Windows Firewall error when trying to run Chrome Remote Debugger

macabeus · January 24, 2023, 4:10pm

I’m trying to start Chrome Remote Debugger on an electron application. It uses some ports, such as 9222 and 9229, and everything works fine locally.
But when I tried to run it on CircleCI’s Windows job, the debugger couldn’t be connected.

After starting a remote connection to the job, I noticed that whenever I start it, there is this warning message:

And when clicking on “yes” or “x” the debugger works!

It seems that there is something wrong with Windows Firewall from CircleCI’s Windows job, and I can’t figure out how to work around it.

Does someone know how to solve it?

rit1010 · January 24, 2023, 5:26pm

It sounds like the Windows image is just fully enabling the firewall, which makes sense as the image by default is published to the internet without all the normal corporate security infrastructure a company is likely to have in place or even a nat-based gateway.

You can set rules in the firewall via the command line, so try opening the ports, a basic allow port example can be found here

macabeus · January 24, 2023, 5:42pm

Thanks for the reply.
I already tried enabling the ports, and also even disabling the whole Windows Firewall, but it didn’t solve the issue.

I tried using

- run:
    command: |
        netsh advfirewall set allprofiles state off

- run:
    command: |
        netsh advfirewall show all

I can see from the output that the Windows Firewall was disabled, but I still can’t connect to the debugger.

I also tried enabling only some ports:

- run: 
    command: |
        New-NetFirewallRule -DisplayName "WHITELIST TCP" -Direction inbound -Profile Any -Action Allow -LocalPort 9229 -Protocol TCP
        New-NetFirewallRule -DisplayName "WHITELIST TCP" -Direction inbound -Profile Any -Action Allow -LocalPort 9222 -Protocol TCP

but it didn’t solve the issue as well.

As a wild guess, I think that these commands are running too late since at this moment we already have a warning from IncrediBuild Agent.

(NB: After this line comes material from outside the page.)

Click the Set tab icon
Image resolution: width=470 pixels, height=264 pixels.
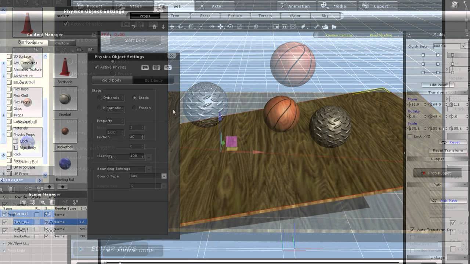[161, 6]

Also, I need to connect only with localhost:9222. Why is a firewall blocking localhost connection?

This warning “Windows Firewall is misconfigured” on IncrediBuild raised my attention btw

rit1010 · January 24, 2023, 7:06pm

I’ve never used Incredibuild but the docs here indicate a lot of ports needing to be open for it to work.

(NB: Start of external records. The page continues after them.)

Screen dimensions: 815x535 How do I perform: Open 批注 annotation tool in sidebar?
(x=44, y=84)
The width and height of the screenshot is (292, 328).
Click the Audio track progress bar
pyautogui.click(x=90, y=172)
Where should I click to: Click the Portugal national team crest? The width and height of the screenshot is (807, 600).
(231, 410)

https://docs.incredibuild.com/win/latest/windows/system_requirements.html

Beyond that I will not be able to help with any container configuration questions as I’m not a CircleCI staff member, so you will have to raise a support ticket.

macabeus · January 24, 2023, 11:13pm

Now it’s working - and I have absolutely no idea why.
Even running the same workflow and doing the exact steps I did before.

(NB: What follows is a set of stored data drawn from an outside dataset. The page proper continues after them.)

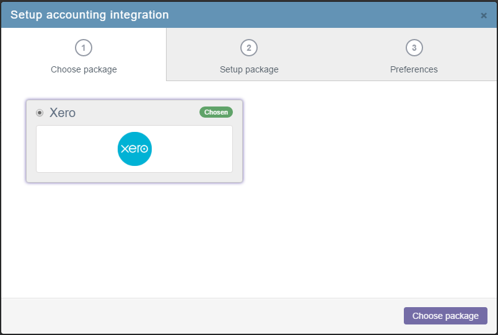Viewport: 498px width, 335px height.
Task: Click the Setup accounting integration title text
Action: [90, 15]
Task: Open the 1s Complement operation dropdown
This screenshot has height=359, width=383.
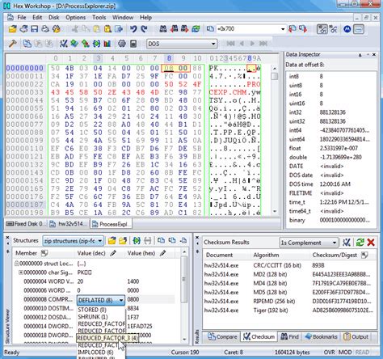Action: coord(309,243)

In addition to that, I noticed that the following firewall rules are disabled and are enabled when clicking on “yes”:

IncrediBuild Agent Service
IncrediBuild Helper #1
IncrediBuild Helper #2
IncrediBuild Helper #3
IncrediBuild Helper #4

If it’s expected that these rules are kept disabled, it would be good not to show the warning message. It’s misleading. I think that there is an option not to show it.